As observed in most of our treatments, rising levels of glucose, but not of cortisol, were reported for pirarucu (34 g) by Brandão et al. (2006), who attributed this increase to catecholamines. Catecholamines are responsible for the immediate increase in blood glucose levels, whereas cortisol maintains high levels for longer (Barton et al. 2002), which may explain the return of the blood glucose levels to the initial values during the recovery period. Catecholamines release is also responsible for higher blood lactate levels (Ross and Ross 2008), which may explain the increase in lactate we observed. In general, a rise in blood glucose levels is attributed to fish needing to maintain the energy levels required for metabolic activities and, with a startle response, to provide the sudden high demand from muscles (Brandão et al. 2006). Gomes et al. (2003) have attributed high glucose levels in pirarucu (1.1 kg), even during the recovery period, to continuous stress from handling to perform blood sampling.

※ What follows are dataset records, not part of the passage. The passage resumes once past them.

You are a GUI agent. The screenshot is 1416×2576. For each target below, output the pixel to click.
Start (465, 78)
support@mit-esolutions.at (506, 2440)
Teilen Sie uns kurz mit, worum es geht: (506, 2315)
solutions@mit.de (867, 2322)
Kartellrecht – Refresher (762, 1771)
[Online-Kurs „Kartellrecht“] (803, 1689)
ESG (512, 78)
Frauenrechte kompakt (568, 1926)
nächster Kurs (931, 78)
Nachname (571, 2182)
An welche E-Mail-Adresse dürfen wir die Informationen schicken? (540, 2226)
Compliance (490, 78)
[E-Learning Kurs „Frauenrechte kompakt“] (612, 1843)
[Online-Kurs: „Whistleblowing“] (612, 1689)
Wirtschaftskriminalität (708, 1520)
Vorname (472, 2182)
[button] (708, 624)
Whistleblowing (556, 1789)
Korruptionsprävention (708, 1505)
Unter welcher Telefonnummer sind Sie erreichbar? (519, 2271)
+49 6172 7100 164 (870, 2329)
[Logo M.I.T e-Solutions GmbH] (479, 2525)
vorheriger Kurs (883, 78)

Conversely, Lima and Oliveira (2018) did not observe any alterations in blood glucose during pirarucu transportation. Generally no pattern appears in the variation of blood glucose levels as a fish response to stressors, not even in the same experimental group (Mommsem et al. 1999; Ross and Ross 2008). The different responses of glucose levels to transportation stress in pirarucu may be related to both nutritional status and developmental stage, and should be analyzed together with other physiological parameters (Mommsem et al. 1999; Barton et al. 2002).

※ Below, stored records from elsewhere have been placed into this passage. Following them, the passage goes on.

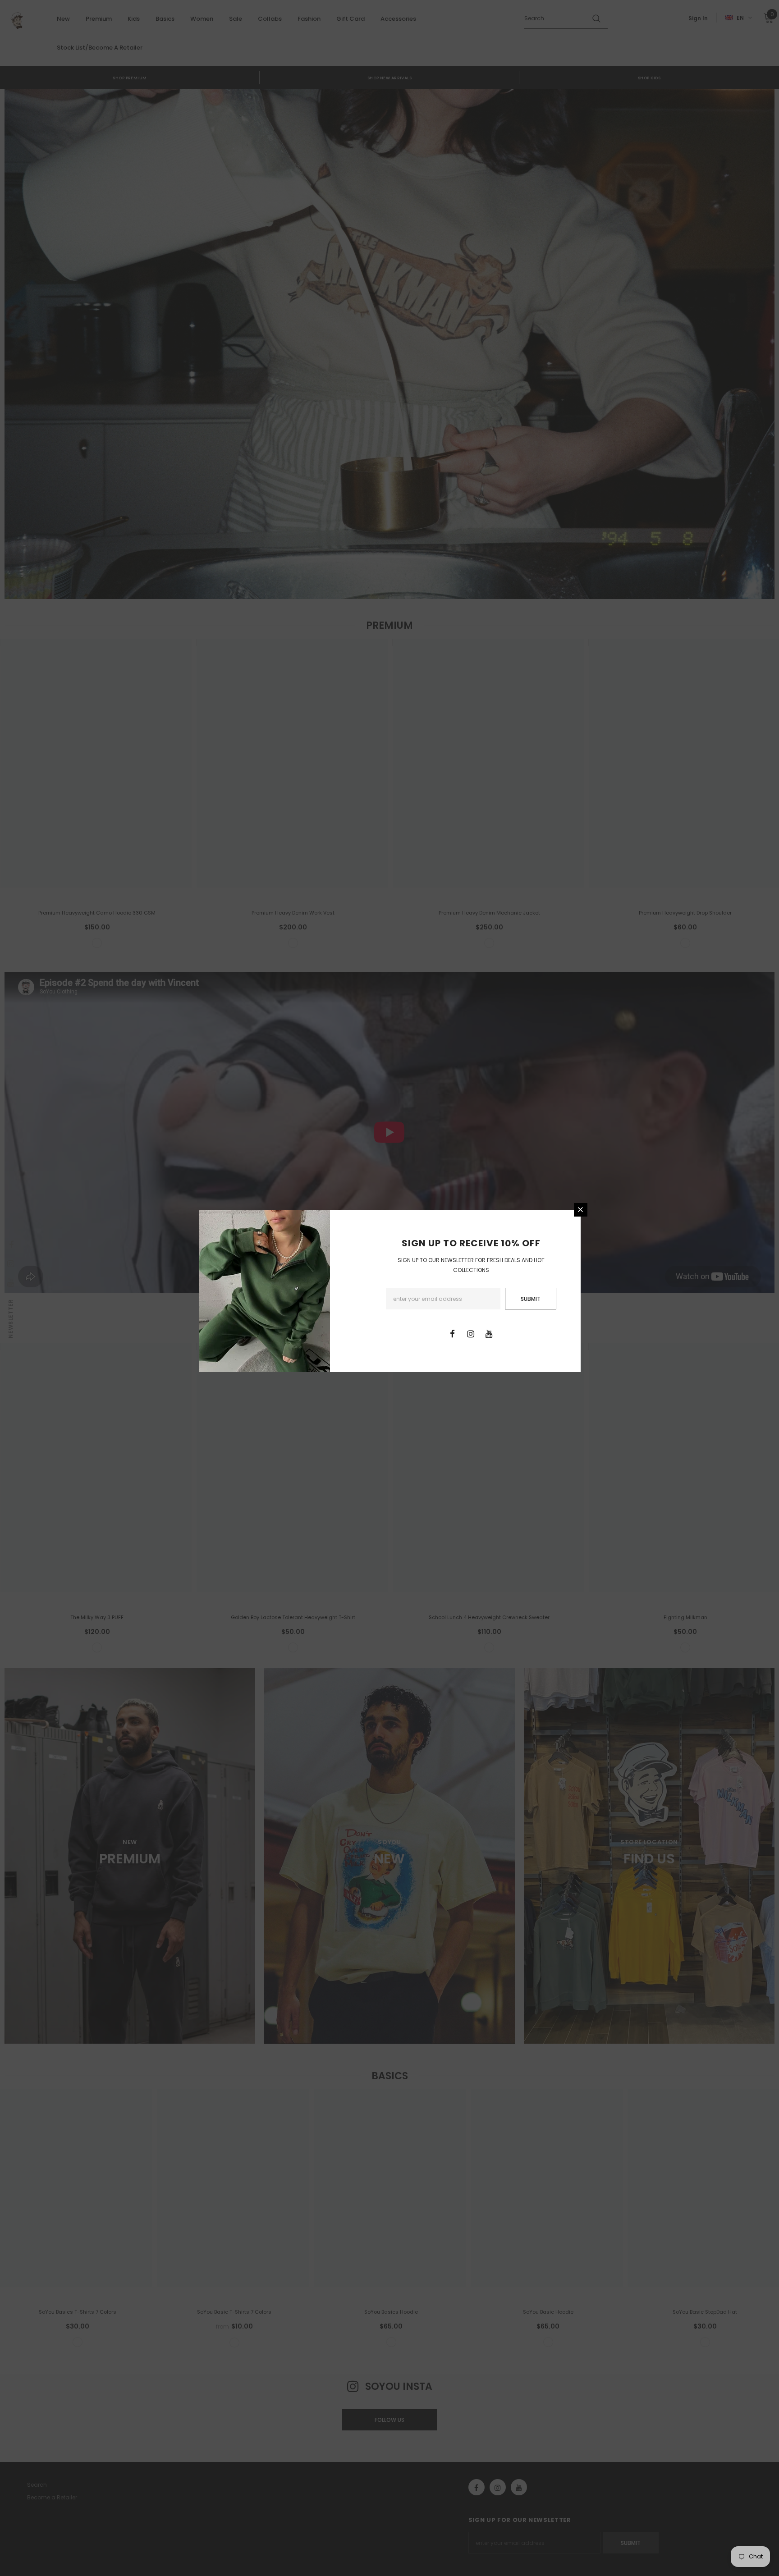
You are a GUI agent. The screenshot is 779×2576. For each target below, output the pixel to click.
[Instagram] (470, 1333)
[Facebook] (452, 1333)
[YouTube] (489, 1333)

As observed in our juvenile treatments, Carneiro et al. (2009) found that the cortisol level peaked at the highest density of Rhamdia quelen, but with no mortality. Nevertheless, higher cortisol levels in our juveniles at 170 g L-1 and changes in water quality parameters, especially unionized ammonia, indicate that the system carrying capacity came close to its maximum. As in our juvenile densities up to 140 g L-1, Gomes et al. (2003) did not report any cortisol level alteration in pirarucu (1.1 kg) transported in plastic bags either with or without oxygen addition. Hence pirarucu may be capable of maintaining low cortisol levels when they are exposed to stressors for short times (Gomes et al. 2003; Lima and Oliveira 2018).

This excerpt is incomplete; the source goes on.